Please format the lines of the listing below as a JSON list of strings, one string per line and no blank lines, starting at the line containing "381x408 pixels." and continuing through the end of the listing.
--- START ---
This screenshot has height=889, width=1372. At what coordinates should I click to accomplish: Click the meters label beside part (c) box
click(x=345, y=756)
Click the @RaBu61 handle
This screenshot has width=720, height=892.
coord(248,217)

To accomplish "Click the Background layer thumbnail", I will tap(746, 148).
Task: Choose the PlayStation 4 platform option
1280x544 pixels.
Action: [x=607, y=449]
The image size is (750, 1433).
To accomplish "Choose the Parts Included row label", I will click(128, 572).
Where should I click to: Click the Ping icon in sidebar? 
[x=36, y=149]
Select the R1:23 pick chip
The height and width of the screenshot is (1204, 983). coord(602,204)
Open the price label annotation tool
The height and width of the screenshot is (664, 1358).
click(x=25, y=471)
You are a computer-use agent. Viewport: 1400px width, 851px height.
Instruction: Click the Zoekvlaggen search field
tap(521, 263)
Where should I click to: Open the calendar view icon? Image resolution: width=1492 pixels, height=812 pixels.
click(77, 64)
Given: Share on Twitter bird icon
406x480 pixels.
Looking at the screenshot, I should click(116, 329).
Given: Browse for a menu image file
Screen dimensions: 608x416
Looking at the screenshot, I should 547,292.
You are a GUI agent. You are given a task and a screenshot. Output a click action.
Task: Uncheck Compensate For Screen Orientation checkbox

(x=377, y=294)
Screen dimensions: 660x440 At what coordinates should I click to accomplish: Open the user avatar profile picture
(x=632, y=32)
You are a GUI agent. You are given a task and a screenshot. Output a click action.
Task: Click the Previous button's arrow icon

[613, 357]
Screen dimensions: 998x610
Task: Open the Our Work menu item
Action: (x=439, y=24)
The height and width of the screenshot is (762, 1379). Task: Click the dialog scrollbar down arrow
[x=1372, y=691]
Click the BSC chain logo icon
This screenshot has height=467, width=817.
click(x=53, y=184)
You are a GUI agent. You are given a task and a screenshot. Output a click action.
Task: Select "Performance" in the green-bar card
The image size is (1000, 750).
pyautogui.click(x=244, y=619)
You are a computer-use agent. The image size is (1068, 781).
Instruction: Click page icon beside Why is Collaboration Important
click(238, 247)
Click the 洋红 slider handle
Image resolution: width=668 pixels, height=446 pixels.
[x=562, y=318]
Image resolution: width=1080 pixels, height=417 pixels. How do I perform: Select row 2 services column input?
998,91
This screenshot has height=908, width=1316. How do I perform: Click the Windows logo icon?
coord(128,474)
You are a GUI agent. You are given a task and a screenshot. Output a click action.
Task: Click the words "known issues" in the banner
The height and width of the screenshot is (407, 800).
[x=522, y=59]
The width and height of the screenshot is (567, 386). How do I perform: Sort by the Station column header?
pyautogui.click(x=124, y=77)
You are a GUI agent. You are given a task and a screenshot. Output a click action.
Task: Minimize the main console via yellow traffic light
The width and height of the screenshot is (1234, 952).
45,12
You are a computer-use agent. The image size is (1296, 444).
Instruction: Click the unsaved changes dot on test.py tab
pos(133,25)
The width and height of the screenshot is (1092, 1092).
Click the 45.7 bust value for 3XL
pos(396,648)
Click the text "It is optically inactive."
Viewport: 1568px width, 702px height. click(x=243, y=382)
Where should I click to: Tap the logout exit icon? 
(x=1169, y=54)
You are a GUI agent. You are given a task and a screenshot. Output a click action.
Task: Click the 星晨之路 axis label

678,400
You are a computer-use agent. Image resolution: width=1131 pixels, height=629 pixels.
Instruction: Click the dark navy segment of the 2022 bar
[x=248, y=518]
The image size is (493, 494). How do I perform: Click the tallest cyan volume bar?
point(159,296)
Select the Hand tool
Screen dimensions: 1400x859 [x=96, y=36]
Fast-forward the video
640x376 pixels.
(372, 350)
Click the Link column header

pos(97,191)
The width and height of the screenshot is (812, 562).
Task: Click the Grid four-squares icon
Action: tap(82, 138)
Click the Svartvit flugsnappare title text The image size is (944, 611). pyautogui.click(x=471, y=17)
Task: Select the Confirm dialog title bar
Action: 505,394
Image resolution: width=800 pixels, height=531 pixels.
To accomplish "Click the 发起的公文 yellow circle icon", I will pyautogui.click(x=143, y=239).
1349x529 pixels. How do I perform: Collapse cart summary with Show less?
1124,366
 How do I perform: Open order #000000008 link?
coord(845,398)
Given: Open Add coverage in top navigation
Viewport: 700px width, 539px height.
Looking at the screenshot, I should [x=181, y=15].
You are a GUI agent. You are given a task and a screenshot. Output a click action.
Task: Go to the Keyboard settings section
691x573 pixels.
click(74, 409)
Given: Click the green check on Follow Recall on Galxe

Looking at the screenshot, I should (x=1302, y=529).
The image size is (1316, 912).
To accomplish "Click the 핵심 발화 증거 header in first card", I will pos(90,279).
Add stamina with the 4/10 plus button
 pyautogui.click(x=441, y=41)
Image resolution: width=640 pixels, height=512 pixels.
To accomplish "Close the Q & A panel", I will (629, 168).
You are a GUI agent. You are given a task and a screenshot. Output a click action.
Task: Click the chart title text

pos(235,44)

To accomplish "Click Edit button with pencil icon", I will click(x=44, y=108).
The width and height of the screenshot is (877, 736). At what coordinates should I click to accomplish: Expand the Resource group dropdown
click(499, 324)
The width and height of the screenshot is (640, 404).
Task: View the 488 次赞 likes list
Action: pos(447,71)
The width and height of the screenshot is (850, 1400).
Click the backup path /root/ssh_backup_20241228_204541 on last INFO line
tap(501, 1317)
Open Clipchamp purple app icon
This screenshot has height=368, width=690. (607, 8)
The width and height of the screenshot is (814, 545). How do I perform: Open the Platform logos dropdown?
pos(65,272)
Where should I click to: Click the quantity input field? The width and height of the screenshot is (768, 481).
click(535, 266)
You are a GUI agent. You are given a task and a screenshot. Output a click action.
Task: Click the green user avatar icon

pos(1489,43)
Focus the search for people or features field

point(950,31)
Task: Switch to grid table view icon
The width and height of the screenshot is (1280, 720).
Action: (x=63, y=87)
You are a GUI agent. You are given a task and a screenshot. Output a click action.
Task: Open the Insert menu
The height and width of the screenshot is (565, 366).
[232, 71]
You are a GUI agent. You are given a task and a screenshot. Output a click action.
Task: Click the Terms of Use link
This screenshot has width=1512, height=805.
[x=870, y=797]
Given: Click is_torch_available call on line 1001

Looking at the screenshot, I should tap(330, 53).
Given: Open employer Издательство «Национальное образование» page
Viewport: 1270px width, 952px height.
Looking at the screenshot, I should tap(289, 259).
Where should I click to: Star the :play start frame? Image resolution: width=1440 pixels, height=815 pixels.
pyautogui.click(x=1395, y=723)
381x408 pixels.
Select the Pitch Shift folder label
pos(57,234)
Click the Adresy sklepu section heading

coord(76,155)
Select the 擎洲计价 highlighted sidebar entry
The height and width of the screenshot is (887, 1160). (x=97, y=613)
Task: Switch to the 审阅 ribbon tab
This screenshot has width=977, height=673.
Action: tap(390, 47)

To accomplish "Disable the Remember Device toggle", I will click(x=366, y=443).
--- END ---
* FINAL RESULT *
[
  "381x408 pixels.",
  "Select the Pitch Shift folder label",
  "pos(57,234)",
  "Click the Adresy sklepu section heading",
  "coord(76,155)",
  "Select the 擎洲计价 highlighted sidebar entry",
  "The height and width of the screenshot is (887, 1160). (x=97, y=613)",
  "Task: Switch to the 审阅 ribbon tab",
  "This screenshot has width=977, height=673.",
  "Action: tap(390, 47)",
  "To accomplish \"Disable the Remember Device toggle\", I will click(x=366, y=443)."
]